### DIRECTIONS
The full set of records must be set down verbatim.

### INPUT MATERIAL
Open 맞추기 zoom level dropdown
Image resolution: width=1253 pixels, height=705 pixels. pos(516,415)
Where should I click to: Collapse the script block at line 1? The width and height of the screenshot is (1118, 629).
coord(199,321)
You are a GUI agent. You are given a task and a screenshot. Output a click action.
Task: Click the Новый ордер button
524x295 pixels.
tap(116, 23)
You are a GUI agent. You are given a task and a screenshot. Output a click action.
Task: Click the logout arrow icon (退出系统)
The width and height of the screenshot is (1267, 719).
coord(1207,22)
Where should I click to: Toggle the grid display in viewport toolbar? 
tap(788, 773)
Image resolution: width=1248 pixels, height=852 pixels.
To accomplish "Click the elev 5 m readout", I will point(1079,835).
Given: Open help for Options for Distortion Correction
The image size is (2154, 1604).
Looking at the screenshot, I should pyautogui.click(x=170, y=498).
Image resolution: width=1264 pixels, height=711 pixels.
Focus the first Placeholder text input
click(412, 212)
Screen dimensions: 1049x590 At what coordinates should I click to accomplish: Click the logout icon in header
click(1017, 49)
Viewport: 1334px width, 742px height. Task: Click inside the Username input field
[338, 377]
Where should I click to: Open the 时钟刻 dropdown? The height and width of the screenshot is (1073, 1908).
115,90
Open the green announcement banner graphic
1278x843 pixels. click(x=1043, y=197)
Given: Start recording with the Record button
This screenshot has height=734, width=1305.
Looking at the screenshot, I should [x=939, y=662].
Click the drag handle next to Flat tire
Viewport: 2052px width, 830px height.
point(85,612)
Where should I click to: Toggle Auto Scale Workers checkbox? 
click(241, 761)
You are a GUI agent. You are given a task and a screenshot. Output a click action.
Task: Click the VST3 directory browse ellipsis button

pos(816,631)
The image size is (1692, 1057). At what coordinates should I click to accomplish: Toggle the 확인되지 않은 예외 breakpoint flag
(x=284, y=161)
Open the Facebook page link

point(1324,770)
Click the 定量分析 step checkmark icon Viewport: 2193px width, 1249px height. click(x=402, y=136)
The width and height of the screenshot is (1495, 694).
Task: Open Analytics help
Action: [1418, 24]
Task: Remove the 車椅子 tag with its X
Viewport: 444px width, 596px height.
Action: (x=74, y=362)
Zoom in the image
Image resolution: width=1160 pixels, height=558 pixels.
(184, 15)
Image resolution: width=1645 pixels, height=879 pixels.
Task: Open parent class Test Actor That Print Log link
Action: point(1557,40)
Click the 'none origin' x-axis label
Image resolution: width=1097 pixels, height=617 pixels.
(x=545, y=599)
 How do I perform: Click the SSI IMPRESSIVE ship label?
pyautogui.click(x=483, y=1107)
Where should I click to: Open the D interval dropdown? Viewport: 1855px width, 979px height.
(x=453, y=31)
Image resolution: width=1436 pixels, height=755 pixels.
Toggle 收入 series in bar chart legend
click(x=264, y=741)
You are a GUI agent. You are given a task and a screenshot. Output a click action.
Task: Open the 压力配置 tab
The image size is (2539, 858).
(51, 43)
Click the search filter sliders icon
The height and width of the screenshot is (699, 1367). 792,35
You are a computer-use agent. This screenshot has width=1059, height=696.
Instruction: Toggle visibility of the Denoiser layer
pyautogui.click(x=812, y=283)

### ANSWER SECTION
Open 맞추기 zoom level dropdown
Image resolution: width=1253 pixels, height=705 pixels. pos(516,415)
Where should I click to: Collapse the script block at line 1? The width and height of the screenshot is (1118, 629).
coord(199,321)
You are a GUI agent. You are given a task and a screenshot. Output a click action.
Task: Click the Новый ордер button
524x295 pixels.
tap(116, 23)
You are a GUI agent. You are given a task and a screenshot. Output a click action.
Task: Click the logout arrow icon (退出系统)
The width and height of the screenshot is (1267, 719).
coord(1207,22)
Where should I click to: Toggle the grid display in viewport toolbar? 
tap(788, 773)
Image resolution: width=1248 pixels, height=852 pixels.
To accomplish "Click the elev 5 m readout", I will point(1079,835).
Given: Open help for Options for Distortion Correction
The image size is (2154, 1604).
Looking at the screenshot, I should pyautogui.click(x=170, y=498).
Image resolution: width=1264 pixels, height=711 pixels.
Focus the first Placeholder text input
click(412, 212)
Screen dimensions: 1049x590 At what coordinates should I click to accomplish: Click the logout icon in header
click(1017, 49)
Viewport: 1334px width, 742px height. Task: Click inside the Username input field
[338, 377]
Where should I click to: Open the 时钟刻 dropdown? The height and width of the screenshot is (1073, 1908).
115,90
Open the green announcement banner graphic
1278x843 pixels. click(x=1043, y=197)
Given: Start recording with the Record button
This screenshot has height=734, width=1305.
Looking at the screenshot, I should [x=939, y=662].
Click the drag handle next to Flat tire
Viewport: 2052px width, 830px height.
point(85,612)
Where should I click to: Toggle Auto Scale Workers checkbox? 
click(241, 761)
You are a GUI agent. You are given a task and a screenshot. Output a click action.
Task: Click the VST3 directory browse ellipsis button

pos(816,631)
The image size is (1692, 1057). At what coordinates should I click to accomplish: Toggle the 확인되지 않은 예외 breakpoint flag
(x=284, y=161)
Open the Facebook page link

point(1324,770)
Click the 定量分析 step checkmark icon Viewport: 2193px width, 1249px height. click(x=402, y=136)
The width and height of the screenshot is (1495, 694).
Task: Open Analytics help
Action: [1418, 24]
Task: Remove the 車椅子 tag with its X
Viewport: 444px width, 596px height.
Action: (x=74, y=362)
Zoom in the image
Image resolution: width=1160 pixels, height=558 pixels.
(184, 15)
Image resolution: width=1645 pixels, height=879 pixels.
Task: Open parent class Test Actor That Print Log link
Action: point(1557,40)
Click the 'none origin' x-axis label
Image resolution: width=1097 pixels, height=617 pixels.
(x=545, y=599)
 How do I perform: Click the SSI IMPRESSIVE ship label?
pyautogui.click(x=483, y=1107)
Where should I click to: Open the D interval dropdown? Viewport: 1855px width, 979px height.
(x=453, y=31)
Image resolution: width=1436 pixels, height=755 pixels.
Toggle 收入 series in bar chart legend
click(x=264, y=741)
You are a GUI agent. You are given a task and a screenshot. Output a click action.
Task: Open the 压力配置 tab
The image size is (2539, 858).
(51, 43)
Click the search filter sliders icon
The height and width of the screenshot is (699, 1367). 792,35
You are a computer-use agent. This screenshot has width=1059, height=696.
Instruction: Toggle visibility of the Denoiser layer
pyautogui.click(x=812, y=283)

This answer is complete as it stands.